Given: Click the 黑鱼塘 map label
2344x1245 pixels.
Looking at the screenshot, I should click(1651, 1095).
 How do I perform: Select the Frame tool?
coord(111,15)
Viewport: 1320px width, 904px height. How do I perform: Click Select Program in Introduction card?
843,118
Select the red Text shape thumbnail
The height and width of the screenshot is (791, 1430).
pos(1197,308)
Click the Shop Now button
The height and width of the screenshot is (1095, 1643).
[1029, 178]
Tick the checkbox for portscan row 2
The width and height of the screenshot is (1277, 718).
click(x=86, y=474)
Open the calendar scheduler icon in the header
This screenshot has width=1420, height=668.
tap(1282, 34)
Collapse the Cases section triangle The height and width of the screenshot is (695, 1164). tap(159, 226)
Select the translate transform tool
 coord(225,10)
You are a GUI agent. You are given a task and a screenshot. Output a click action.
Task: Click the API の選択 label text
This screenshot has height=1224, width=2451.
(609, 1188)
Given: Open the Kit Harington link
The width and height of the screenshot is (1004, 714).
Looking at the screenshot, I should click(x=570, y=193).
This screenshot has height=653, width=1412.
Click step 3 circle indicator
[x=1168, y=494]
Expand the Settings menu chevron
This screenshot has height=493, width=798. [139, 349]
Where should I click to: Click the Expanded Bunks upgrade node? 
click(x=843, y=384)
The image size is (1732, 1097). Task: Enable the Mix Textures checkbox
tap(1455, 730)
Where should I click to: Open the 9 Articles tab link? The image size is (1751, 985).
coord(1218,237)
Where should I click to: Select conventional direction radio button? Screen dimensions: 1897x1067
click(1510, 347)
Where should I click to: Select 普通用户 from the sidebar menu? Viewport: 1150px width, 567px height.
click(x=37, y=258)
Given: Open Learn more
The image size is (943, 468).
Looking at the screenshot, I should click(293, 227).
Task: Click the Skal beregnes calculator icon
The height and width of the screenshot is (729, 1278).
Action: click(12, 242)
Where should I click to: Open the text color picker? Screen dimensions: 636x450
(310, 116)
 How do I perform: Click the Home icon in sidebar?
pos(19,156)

■ TASK GOAL: Would you copy, word for word, only the lines from the start of the listing to the one that contains "Task: Click the API の選択 label text", both included?

■ TASK OUTPUT:
Given: Click the 黑鱼塘 map label
2344x1245 pixels.
Looking at the screenshot, I should click(1651, 1095).
 How do I perform: Select the Frame tool?
coord(111,15)
Viewport: 1320px width, 904px height. How do I perform: Click Select Program in Introduction card?
843,118
Select the red Text shape thumbnail
The height and width of the screenshot is (791, 1430).
pos(1197,308)
Click the Shop Now button
The height and width of the screenshot is (1095, 1643).
[1029, 178]
Tick the checkbox for portscan row 2
The width and height of the screenshot is (1277, 718).
click(x=86, y=474)
Open the calendar scheduler icon in the header
This screenshot has width=1420, height=668.
tap(1282, 34)
Collapse the Cases section triangle The height and width of the screenshot is (695, 1164). tap(159, 226)
Select the translate transform tool
 coord(225,10)
You are a GUI agent. You are given a task and a screenshot. Output a click action.
Task: Click the API の選択 label text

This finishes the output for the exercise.